Beads, the colored orbs of the fishing world meant to resemble fish eggs, should be a clear choice for anglers targeting river systems for salmon, steelhead, and trout. Beads have been around for years, but are gaining popularity every year. New bead companies are now pushing the boundaries, offering new color choices and sizes. Increasing options like this gives anglers even more options to match bead colors with river conditions, and egg colors that can vary by species and location.
Beads by themselves are simple. Made of plastic, in sizes ranging from 4mm to 12mm, with seemingly endless colors. Some beads are hard plastic, and some are soft plastic like rubber bass worms. Hard beads are slow to sink, making them perfect in river current-bouncing along the bottom and swirling, just as real natural eggs do.
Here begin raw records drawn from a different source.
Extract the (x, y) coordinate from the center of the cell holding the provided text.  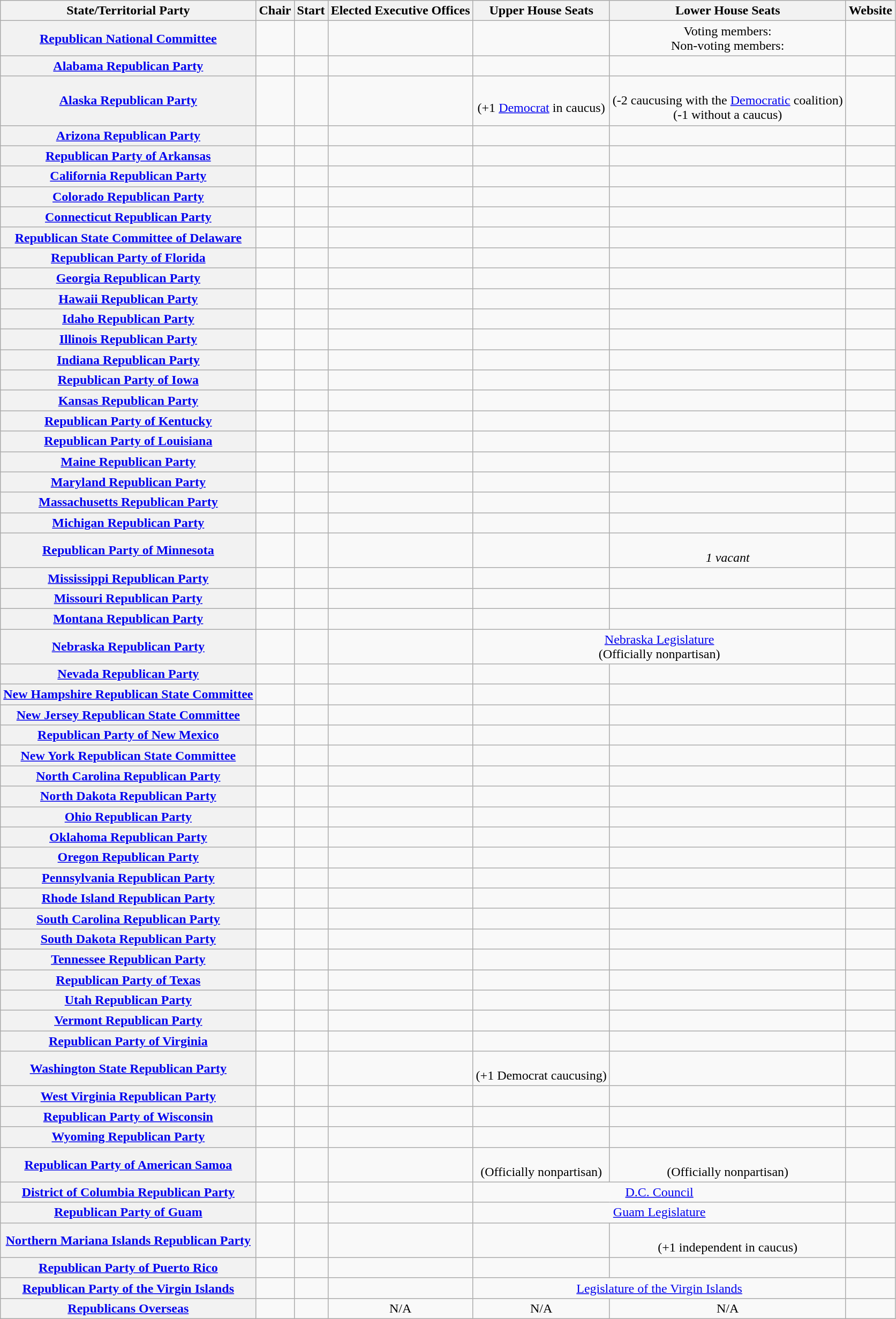
Republican Party of Texas (129, 980)
Republican Party of Florida (129, 258)
South Dakota Republican Party (129, 939)
Rhode Island Republican Party (129, 898)
Nebraska Legislature (Officially nonpartisan) (659, 646)
New Hampshire Republican State Committee (129, 695)
Missouri Republican Party (129, 598)
Elected Executive Offices (401, 11)
Oregon Republican Party (129, 857)
Montana Republican Party (129, 619)
Utah Republican Party (129, 1000)
Kansas Republican Party (129, 401)
Idaho Republican Party (129, 319)
1 vacant (727, 551)
Voting members:Non-voting members: (727, 39)
Colorado Republican Party (129, 197)
(-2 caucusing with the Democratic coalition)(-1 without a caucus) (727, 101)
Website (870, 11)
Start (311, 11)
Republican Party of Louisiana (129, 441)
Georgia Republican Party (129, 278)
Maine Republican Party (129, 462)
North Carolina Republican Party (129, 776)
Vermont Republican Party (129, 1021)
District of Columbia Republican Party (129, 1192)
South Carolina Republican Party (129, 918)
Republican Party of Guam (129, 1213)
Republican Party of American Samoa (129, 1164)
Guam Legislature (659, 1213)
Republican Party of Arkansas (129, 156)
Mississippi Republican Party (129, 578)
Republican Party of Iowa (129, 380)
Republican Party of Virginia (129, 1041)
New York Republican State Committee (129, 756)
Republican Party of the Virgin Islands (129, 1288)
Lower House Seats (727, 11)
Nebraska Republican Party (129, 646)
Republican Party of Kentucky (129, 421)
Alabama Republican Party (129, 66)
Hawaii Republican Party (129, 298)
D.C. Council (659, 1192)
New Jersey Republican State Committee (129, 715)
Michigan Republican Party (129, 523)
Republican Party of Wisconsin (129, 1117)
Northern Mariana Islands Republican Party (129, 1240)
Tennessee Republican Party (129, 959)
(+1 Democrat caucusing) (541, 1069)
Oklahoma Republican Party (129, 837)
Chair (275, 11)
Legislature of the Virgin Islands (659, 1288)
(+1 Democrat in caucus) (541, 101)
Massachusetts Republican Party (129, 502)
Maryland Republican Party (129, 482)
Pennsylvania Republican Party (129, 878)
Washington State Republican Party (129, 1069)
Connecticut Republican Party (129, 217)
Republicans Overseas (129, 1308)
California Republican Party (129, 176)
Indiana Republican Party (129, 360)
Nevada Republican Party (129, 674)
Republican Party of Minnesota (129, 551)
Arizona Republican Party (129, 135)
State/Territorial Party (129, 11)
Wyoming Republican Party (129, 1137)
Upper House Seats (541, 11)
Republican Party of New Mexico (129, 735)
Republican State Committee of Delaware (129, 237)
Illinois Republican Party (129, 340)
Republican Party of Puerto Rico (129, 1268)
Alaska Republican Party (129, 101)
North Dakota Republican Party (129, 796)
(+1 independent in caucus) (727, 1240)
Ohio Republican Party (129, 817)
West Virginia Republican Party (129, 1096)
Republican National Committee (129, 39)
For the text-containing cell, return its midpoint in (x, y) coordinate format. 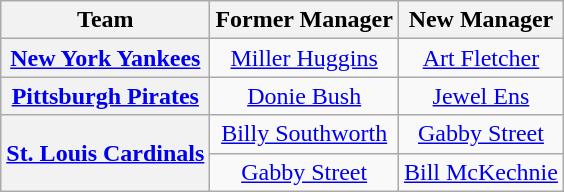
Art Fletcher (480, 58)
New Manager (480, 20)
Donie Bush (304, 96)
St. Louis Cardinals (106, 153)
Billy Southworth (304, 134)
Bill McKechnie (480, 172)
Pittsburgh Pirates (106, 96)
Team (106, 20)
New York Yankees (106, 58)
Former Manager (304, 20)
Jewel Ens (480, 96)
Miller Huggins (304, 58)
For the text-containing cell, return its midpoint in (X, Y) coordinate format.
In contrast, the soft plastic beads float in the water. This makes them a great option to bounce along the bottom, resisting snags. The soft texture of these beads feel natural to a fish when they pick up the bead, causing them to hold on longer and giving anglers more opportunity to set the hook.
The beauty of beads is their versatility. They can be fished by fly anglers or traditional gear anglers alike. They can be bounced along the bottom in a bottom-bouncing or side drifting technique, they can be used on a chuck and duck presentation, or they can be fished under a float. Meant to resemble a single egg, beads are typically pegged onto the line a couple of inches above a hook. Presented in this manner, beads can be fished by themselves or, more commonly, on a double tandem rig with two beads, or a bead and fly combo.
Despite the proven effective fish-catching power of beads, there are those that don’t care for them. Some believe that fishing beads is not as effective as fishing bait-meaning cured or raw salmon eggs. Others believe that fishing beads is unethical, as the bead is traditionally pegged above the hook. Legally speaking, there are no restrictions on fishing beads-they are perfectly legal to fish, even when pegged onto the line above the hook. The main argument against the use of pegged beads above a hook seems to be that the bead is not attached to the hook, making it a snagging technique. Again, there is no legal restriction against this rigging presentation, and I would argue that there are other commonly used techniques that are just as, if not more, prone to snagging fish as the use of a pegged bead. Most of the bead fishing done by Sport Fish Michigan and Wolfe Outfitters guides uses beads fished under a float. I believe that it is difficult to snag a fish when fished under a float.
They Flat Out Work
In fishing, there is a time and a place for every presentation. Bait has a time and a place, and so do beads. There have been countless times that beads have out-fished bait. And the simplicity of beads means anglers don’t have to mess with getting and curing salmon eggs and tying them into spawn sacks. When fish are keying-in on single eggs, beads are incredibly tough to beat. Additionally, strikes can be enticed by applying different scents to beads. Alternately, when salmon or steelhead are keying in on larger presentations, spawn sacks or chunks of skein can be more effective.
Beads offer versatility in rigging. Color and sizes give anglers a presentation that can appeal to a variety of species all at the same time. Salmon, steelhead, rainbow trout, brown trout, lake trout, and brook trout all eat beads incredibly well. In addition, we have caught walleyes, bass, bluegills, and even hooked up with sturgeon on bead presentations.
Despite the limited controversy over bead fishing, their use continues to grow in popularity and effectiveness. I, for one, will continue to use beads, as they have proven themselves over and over on guide trips here in northern Michigan. Chasing trout, steelhead, and salmon, beads have a place in my guide box. There are many great bead companies, and the three that I use most are Trout Beads, Great Lakes Bead Company, and Steelhead Beads from the west coast. All offer something different, and all beads are not created equal. A bead isn’t just a bead, and it pays to experiment with color combinations and color differences. The way light illuminates a bead color can vary drastically from river to river, and fish may prefer one color or size to another in different systems. If beads aren’t in your bag of tricks, give them a try. You may be surprised by their simple effectiveness, and I’m sure you’ll agree with me and my Sport Fish Michigan and Wolfe Outfitter guides that beads may very well become a favorite go-to when chasing salmon, steelhead, and trout.